• **Aim**
Print the items word for word, beginning at the line that contains "Screen dimensions: 597x395" and stopping after the final line of the items.

|---|

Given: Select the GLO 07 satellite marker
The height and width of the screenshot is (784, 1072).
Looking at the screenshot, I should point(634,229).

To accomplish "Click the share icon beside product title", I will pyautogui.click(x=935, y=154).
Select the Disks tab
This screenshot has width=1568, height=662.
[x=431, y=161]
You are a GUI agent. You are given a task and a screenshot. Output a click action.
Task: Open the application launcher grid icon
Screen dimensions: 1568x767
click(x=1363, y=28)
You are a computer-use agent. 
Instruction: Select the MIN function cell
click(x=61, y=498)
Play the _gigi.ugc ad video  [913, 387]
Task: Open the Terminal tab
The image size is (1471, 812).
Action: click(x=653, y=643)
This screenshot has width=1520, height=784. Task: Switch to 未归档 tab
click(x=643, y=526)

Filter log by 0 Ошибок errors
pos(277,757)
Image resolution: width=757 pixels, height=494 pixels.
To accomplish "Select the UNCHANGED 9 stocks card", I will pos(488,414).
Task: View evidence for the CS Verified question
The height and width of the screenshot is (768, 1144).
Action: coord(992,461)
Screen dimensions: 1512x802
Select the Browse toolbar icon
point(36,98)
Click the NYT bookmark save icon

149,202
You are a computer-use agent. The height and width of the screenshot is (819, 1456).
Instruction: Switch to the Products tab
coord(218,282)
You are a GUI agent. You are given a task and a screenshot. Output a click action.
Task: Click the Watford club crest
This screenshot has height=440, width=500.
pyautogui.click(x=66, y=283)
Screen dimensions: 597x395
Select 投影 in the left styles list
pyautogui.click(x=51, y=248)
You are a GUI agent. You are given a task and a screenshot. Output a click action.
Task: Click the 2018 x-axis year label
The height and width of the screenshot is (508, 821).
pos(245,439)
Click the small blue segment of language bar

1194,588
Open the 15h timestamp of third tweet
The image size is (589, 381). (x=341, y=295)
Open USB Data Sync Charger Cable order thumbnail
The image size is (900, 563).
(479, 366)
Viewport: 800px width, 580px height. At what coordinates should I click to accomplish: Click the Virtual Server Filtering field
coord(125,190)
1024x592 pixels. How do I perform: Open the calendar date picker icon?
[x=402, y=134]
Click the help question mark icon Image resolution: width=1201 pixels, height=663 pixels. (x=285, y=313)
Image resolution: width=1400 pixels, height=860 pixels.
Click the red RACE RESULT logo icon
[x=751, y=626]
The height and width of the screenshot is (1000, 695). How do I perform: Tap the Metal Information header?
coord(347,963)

|---|

• **Finished exercise**
Screen dimensions: 597x395
Select 投影 in the left styles list
pyautogui.click(x=51, y=248)
You are a GUI agent. You are given a task and a screenshot. Output a click action.
Task: Click the 2018 x-axis year label
The height and width of the screenshot is (508, 821).
pos(245,439)
Click the small blue segment of language bar

1194,588
Open the 15h timestamp of third tweet
The image size is (589, 381). (x=341, y=295)
Open USB Data Sync Charger Cable order thumbnail
The image size is (900, 563).
(479, 366)
Viewport: 800px width, 580px height. At what coordinates should I click to accomplish: Click the Virtual Server Filtering field
coord(125,190)
1024x592 pixels. How do I perform: Open the calendar date picker icon?
[x=402, y=134]
Click the help question mark icon Image resolution: width=1201 pixels, height=663 pixels. (x=285, y=313)
Image resolution: width=1400 pixels, height=860 pixels.
Click the red RACE RESULT logo icon
[x=751, y=626]
The height and width of the screenshot is (1000, 695). How do I perform: Tap the Metal Information header?
coord(347,963)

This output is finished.